→ **Work to complete**
Give back, exactly and with nothing added, the lines that run from the one containing "Screen dimensions: 484x363" to the final line below.

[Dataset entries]
· · · ·

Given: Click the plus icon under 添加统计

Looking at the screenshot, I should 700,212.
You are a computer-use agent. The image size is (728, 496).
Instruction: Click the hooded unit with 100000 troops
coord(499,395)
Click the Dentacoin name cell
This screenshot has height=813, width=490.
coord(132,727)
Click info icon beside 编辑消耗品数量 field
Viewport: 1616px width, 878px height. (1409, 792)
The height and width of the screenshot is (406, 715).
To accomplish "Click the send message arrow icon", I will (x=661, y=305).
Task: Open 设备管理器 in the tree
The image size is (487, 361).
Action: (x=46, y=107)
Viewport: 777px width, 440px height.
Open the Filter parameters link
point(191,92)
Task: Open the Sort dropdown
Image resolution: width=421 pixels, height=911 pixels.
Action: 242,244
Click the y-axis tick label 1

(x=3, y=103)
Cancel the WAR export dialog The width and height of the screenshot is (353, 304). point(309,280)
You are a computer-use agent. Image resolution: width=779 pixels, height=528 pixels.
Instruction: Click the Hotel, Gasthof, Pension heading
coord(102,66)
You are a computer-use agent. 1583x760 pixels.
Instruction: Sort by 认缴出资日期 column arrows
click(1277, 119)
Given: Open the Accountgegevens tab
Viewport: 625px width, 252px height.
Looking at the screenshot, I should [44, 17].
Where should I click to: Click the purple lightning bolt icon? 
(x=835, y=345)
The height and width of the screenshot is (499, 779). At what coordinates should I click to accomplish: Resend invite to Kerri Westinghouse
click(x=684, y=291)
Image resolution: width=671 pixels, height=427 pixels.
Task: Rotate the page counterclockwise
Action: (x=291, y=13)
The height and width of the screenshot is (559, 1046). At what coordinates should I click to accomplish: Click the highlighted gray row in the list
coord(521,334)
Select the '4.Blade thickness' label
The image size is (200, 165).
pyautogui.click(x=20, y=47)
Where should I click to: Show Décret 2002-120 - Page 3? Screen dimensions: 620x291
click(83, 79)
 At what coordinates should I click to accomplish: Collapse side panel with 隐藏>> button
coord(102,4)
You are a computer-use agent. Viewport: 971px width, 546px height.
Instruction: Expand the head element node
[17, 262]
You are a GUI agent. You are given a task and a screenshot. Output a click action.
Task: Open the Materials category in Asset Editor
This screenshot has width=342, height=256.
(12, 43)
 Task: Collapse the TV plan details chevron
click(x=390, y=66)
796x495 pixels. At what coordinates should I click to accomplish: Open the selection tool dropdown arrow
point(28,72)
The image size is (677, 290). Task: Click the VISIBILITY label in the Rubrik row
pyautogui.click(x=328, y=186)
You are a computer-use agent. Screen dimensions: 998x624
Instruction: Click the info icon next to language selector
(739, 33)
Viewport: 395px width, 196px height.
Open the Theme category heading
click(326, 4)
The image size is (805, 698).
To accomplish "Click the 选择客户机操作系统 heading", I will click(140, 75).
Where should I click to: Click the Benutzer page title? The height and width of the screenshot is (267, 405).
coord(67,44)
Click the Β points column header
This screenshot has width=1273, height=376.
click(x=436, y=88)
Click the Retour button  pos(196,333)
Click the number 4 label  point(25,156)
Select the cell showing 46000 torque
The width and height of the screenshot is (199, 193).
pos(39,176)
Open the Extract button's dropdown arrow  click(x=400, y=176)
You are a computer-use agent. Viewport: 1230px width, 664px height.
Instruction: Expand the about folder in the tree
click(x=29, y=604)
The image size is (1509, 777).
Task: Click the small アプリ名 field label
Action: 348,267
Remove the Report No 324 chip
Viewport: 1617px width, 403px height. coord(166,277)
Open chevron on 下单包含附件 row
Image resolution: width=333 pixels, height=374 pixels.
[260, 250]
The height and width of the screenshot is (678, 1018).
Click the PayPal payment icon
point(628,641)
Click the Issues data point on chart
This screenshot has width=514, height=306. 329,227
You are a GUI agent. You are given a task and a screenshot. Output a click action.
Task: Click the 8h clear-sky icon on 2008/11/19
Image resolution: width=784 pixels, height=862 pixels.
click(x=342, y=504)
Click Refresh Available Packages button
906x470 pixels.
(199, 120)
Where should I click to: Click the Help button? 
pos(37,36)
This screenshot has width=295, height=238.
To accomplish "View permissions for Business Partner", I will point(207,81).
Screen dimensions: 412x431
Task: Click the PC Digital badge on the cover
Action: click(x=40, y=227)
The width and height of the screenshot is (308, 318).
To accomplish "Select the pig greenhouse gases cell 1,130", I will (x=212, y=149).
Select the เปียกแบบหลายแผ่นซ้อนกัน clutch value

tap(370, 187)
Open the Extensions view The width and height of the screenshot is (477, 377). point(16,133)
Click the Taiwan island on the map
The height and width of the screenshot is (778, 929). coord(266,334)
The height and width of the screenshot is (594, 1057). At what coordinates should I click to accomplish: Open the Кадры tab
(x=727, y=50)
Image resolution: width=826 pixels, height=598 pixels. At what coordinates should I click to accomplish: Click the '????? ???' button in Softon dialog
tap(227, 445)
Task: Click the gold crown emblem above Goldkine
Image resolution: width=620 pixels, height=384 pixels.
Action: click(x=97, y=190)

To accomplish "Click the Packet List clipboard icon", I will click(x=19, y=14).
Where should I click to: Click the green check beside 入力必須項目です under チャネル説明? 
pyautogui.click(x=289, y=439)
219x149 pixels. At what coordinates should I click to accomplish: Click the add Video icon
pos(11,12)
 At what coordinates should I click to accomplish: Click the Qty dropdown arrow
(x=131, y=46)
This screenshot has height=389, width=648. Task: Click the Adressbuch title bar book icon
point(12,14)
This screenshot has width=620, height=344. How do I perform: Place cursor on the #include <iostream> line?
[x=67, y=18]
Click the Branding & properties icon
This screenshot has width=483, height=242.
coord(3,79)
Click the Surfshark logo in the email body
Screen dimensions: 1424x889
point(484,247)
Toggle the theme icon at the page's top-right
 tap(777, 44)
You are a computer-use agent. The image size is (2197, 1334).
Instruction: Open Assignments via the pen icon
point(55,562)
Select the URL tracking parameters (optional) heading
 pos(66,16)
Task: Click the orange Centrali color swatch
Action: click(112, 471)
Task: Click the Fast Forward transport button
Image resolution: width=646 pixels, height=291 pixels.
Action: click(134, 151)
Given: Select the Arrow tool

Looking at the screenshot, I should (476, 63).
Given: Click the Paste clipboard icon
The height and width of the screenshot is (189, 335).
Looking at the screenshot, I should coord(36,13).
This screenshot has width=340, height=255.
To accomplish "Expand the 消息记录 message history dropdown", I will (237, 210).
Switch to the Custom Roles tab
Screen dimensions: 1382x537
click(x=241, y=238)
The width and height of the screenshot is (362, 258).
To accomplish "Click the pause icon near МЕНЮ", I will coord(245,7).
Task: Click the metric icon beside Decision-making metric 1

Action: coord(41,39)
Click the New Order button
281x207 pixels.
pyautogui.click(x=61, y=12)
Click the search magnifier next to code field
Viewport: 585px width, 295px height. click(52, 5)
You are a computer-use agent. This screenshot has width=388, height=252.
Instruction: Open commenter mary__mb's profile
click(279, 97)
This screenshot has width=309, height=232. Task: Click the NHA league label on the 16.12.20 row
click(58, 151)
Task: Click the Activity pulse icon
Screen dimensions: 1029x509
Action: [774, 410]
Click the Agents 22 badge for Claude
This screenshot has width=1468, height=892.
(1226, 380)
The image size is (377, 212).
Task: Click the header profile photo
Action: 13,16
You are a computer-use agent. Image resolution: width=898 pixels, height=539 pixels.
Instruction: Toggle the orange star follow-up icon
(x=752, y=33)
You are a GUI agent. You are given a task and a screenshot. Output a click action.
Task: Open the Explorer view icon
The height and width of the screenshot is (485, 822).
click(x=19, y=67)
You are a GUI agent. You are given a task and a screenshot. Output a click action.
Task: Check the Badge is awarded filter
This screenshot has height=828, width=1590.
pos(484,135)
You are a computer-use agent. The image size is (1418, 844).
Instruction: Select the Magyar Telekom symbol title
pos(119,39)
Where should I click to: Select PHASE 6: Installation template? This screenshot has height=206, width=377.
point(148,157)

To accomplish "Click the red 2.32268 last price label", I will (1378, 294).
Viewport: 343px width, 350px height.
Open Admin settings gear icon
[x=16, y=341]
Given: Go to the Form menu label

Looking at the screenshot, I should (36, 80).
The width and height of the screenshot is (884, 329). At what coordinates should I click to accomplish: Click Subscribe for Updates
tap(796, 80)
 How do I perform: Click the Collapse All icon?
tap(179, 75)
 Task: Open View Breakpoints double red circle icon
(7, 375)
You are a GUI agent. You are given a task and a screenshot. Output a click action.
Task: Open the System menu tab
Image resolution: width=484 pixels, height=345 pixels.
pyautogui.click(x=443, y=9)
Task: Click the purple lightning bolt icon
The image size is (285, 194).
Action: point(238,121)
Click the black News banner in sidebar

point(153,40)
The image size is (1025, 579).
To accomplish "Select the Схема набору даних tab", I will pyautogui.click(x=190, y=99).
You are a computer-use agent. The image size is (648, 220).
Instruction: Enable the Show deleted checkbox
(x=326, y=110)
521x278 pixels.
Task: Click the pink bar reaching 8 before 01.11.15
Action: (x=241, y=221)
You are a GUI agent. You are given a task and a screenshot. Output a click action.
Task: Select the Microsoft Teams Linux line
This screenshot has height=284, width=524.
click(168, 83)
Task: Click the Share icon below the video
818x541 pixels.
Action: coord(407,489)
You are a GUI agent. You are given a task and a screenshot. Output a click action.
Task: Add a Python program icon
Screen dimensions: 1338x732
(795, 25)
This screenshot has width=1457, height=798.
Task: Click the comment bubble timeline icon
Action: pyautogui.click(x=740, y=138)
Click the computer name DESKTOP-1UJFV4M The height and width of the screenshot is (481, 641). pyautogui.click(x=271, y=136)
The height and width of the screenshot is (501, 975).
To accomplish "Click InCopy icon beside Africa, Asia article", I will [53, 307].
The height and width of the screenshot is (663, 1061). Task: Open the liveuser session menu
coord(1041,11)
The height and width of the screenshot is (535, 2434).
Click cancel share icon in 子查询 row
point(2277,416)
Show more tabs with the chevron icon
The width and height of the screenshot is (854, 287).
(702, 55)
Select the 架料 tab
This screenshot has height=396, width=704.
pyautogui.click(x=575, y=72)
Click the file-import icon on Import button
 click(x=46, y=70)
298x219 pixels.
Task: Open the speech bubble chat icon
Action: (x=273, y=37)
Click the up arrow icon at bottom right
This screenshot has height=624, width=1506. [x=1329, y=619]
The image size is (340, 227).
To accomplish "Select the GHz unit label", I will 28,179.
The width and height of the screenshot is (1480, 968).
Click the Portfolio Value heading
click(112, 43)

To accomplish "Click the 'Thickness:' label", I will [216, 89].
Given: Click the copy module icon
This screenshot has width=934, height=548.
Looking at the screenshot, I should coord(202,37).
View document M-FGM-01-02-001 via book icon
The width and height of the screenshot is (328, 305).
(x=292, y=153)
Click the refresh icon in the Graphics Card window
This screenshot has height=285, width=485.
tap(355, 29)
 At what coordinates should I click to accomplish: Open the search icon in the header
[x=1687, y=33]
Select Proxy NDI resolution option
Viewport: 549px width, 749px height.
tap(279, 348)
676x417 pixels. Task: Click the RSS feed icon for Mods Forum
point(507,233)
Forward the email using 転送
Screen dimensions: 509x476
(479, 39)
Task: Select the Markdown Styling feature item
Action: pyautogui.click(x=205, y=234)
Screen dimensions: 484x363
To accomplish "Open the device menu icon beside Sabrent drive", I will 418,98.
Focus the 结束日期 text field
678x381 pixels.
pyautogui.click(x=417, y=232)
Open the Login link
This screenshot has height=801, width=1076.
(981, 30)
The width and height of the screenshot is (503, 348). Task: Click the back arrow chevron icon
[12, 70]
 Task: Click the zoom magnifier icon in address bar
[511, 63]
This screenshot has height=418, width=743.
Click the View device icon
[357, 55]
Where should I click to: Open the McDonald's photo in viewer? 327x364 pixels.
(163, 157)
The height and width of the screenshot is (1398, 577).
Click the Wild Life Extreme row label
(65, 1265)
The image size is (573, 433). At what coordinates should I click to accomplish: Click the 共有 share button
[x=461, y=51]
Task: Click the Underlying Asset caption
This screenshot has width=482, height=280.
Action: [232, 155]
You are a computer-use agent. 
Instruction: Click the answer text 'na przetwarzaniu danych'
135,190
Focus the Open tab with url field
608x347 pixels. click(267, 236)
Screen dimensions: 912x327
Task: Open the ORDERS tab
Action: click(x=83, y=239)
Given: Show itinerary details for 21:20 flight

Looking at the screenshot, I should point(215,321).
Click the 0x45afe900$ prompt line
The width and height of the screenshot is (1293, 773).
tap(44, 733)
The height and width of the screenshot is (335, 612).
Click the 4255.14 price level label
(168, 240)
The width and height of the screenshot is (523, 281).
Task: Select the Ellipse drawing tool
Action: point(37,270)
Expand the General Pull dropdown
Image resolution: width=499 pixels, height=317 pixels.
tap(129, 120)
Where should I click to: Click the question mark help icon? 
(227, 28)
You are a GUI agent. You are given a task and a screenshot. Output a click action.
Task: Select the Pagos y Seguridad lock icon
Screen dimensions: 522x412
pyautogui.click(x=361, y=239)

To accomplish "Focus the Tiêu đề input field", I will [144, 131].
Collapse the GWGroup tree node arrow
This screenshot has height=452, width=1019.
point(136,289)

· · · ·

→ **Reply**
Screen dimensions: 484x363
To accomplish "Open the device menu icon beside Sabrent drive", I will 418,98.
Focus the 结束日期 text field
678x381 pixels.
pyautogui.click(x=417, y=232)
Open the Login link
This screenshot has height=801, width=1076.
(981, 30)
The width and height of the screenshot is (503, 348). Task: Click the back arrow chevron icon
[12, 70]
 Task: Click the zoom magnifier icon in address bar
[511, 63]
This screenshot has height=418, width=743.
Click the View device icon
[357, 55]
Where should I click to: Open the McDonald's photo in viewer? 327x364 pixels.
(163, 157)
The height and width of the screenshot is (1398, 577).
Click the Wild Life Extreme row label
(65, 1265)
The image size is (573, 433). At what coordinates should I click to accomplish: Click the 共有 share button
[x=461, y=51]
Task: Click the Underlying Asset caption
This screenshot has width=482, height=280.
Action: [232, 155]
You are a computer-use agent. 
Instruction: Click the answer text 'na przetwarzaniu danych'
135,190
Focus the Open tab with url field
608x347 pixels. click(267, 236)
Screen dimensions: 912x327
Task: Open the ORDERS tab
Action: click(x=83, y=239)
Given: Show itinerary details for 21:20 flight

Looking at the screenshot, I should point(215,321).
Click the 0x45afe900$ prompt line
The width and height of the screenshot is (1293, 773).
tap(44, 733)
The height and width of the screenshot is (335, 612).
Click the 4255.14 price level label
(168, 240)
The width and height of the screenshot is (523, 281).
Task: Select the Ellipse drawing tool
Action: point(37,270)
Expand the General Pull dropdown
Image resolution: width=499 pixels, height=317 pixels.
tap(129, 120)
Where should I click to: Click the question mark help icon? 
(227, 28)
You are a GUI agent. You are given a task and a screenshot. Output a click action.
Task: Select the Pagos y Seguridad lock icon
Screen dimensions: 522x412
pyautogui.click(x=361, y=239)

To accomplish "Focus the Tiêu đề input field", I will [144, 131].
Collapse the GWGroup tree node arrow
This screenshot has height=452, width=1019.
point(136,289)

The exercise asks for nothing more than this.